[[ PROVIDED RECORDS open ]]

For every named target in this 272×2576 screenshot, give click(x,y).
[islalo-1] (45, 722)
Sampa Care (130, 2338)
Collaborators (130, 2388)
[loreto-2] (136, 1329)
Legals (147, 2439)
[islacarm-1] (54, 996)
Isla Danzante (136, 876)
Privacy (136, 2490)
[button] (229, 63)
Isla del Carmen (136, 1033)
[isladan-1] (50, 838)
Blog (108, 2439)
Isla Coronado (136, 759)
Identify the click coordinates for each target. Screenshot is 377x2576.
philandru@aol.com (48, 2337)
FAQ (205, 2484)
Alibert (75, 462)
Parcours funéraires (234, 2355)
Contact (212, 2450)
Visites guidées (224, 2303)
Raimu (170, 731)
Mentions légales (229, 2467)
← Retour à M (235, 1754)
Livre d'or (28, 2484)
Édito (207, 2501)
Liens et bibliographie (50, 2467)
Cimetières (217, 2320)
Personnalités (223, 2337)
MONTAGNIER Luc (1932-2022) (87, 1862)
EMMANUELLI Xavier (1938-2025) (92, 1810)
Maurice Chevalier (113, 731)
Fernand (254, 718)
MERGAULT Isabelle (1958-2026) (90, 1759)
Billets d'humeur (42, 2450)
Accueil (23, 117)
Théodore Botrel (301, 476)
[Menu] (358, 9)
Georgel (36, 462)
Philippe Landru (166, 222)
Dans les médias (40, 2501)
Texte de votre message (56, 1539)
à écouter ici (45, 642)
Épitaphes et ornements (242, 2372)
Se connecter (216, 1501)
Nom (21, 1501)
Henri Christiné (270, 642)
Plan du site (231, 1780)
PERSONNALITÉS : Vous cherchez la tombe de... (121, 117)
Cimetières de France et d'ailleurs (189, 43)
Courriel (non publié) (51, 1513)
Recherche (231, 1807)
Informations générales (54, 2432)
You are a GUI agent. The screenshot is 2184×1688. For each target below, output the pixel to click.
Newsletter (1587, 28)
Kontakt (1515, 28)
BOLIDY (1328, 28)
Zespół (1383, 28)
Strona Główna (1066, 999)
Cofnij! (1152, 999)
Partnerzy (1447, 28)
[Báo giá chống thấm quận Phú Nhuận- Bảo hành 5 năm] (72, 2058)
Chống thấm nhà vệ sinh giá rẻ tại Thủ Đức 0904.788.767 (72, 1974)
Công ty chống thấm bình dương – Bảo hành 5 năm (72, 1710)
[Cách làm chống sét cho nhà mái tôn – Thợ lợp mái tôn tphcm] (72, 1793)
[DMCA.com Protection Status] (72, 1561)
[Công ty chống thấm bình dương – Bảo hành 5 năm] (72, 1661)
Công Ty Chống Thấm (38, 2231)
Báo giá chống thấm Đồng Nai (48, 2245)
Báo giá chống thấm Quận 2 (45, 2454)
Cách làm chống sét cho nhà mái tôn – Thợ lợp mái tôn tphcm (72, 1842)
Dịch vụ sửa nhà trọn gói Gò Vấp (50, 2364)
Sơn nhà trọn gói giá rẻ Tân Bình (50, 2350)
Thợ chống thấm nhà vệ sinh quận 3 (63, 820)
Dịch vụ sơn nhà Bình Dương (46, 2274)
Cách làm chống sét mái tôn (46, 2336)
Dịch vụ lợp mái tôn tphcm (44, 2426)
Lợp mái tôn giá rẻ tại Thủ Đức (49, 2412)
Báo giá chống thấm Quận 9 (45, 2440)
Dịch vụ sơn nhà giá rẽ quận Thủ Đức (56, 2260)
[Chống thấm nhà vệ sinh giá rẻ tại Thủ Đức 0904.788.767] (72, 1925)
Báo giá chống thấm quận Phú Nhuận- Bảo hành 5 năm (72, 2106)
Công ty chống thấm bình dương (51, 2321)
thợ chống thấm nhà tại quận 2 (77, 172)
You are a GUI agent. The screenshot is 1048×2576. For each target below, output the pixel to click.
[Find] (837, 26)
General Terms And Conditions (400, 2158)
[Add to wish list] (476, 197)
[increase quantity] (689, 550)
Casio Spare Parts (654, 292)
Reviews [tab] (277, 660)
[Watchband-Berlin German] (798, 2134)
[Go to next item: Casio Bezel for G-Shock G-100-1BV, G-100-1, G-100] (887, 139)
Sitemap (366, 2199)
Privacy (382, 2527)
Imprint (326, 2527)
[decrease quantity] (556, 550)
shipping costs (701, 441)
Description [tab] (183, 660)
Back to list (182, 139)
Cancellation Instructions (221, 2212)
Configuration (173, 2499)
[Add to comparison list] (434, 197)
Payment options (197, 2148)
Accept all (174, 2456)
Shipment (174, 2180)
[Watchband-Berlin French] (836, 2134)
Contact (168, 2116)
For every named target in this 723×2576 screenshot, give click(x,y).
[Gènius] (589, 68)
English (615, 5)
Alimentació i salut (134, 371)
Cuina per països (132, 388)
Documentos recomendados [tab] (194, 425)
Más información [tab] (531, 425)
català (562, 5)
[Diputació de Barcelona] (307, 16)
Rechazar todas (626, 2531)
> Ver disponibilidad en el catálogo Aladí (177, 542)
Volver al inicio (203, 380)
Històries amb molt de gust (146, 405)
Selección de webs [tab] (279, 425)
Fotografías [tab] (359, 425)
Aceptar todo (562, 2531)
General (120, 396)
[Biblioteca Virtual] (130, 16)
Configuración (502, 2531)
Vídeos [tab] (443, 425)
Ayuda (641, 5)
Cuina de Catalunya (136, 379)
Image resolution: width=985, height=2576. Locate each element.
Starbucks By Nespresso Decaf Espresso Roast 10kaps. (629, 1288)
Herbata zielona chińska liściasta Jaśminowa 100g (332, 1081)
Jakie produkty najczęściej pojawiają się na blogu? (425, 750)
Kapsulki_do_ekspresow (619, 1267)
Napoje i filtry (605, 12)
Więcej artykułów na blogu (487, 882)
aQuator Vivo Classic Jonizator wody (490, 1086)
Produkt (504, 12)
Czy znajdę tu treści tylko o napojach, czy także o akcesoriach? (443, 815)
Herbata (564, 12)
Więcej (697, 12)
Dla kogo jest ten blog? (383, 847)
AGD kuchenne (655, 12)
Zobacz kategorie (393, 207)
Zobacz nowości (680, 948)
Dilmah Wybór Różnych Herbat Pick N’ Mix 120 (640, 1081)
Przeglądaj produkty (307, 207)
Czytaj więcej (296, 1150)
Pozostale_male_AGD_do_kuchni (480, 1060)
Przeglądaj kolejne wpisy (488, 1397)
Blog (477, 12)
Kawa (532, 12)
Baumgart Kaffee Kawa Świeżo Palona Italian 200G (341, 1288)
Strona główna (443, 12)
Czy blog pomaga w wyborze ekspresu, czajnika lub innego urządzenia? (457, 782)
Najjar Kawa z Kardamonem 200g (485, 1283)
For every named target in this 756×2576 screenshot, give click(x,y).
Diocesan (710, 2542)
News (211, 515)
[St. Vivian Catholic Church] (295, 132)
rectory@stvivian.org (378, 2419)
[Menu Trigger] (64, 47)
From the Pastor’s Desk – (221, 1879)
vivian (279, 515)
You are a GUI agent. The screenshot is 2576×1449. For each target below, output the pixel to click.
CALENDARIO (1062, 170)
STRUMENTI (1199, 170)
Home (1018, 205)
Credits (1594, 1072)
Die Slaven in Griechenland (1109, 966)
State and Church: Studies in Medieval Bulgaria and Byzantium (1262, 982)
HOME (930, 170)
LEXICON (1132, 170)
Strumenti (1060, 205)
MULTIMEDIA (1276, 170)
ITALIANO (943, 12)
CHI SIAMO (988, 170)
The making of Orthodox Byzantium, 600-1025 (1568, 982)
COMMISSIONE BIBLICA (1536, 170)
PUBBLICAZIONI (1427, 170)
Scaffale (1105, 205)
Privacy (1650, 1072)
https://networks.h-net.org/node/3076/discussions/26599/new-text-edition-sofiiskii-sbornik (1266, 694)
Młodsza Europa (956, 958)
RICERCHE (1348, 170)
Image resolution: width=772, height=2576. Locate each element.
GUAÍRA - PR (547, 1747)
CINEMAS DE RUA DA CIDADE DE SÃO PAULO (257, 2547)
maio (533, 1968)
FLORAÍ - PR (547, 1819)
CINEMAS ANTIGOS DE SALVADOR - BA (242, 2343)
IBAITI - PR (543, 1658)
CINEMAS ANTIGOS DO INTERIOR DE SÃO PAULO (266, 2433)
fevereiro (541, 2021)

[[ PROVIDED RECORDS closed ]]

- **YOUR INSTRUCTIONS**
Pull out all lines from the entries above that include the word "sinh".

- **TASK RESPONSE**
Chống thấm nhà vệ sinh giá rẻ tại Thủ Đức 0904.788.767 (72, 1974)
Thợ chống thấm nhà vệ sinh quận 3 (63, 820)
[Chống thấm nhà vệ sinh giá rẻ tại Thủ Đức 0904.788.767] (72, 1925)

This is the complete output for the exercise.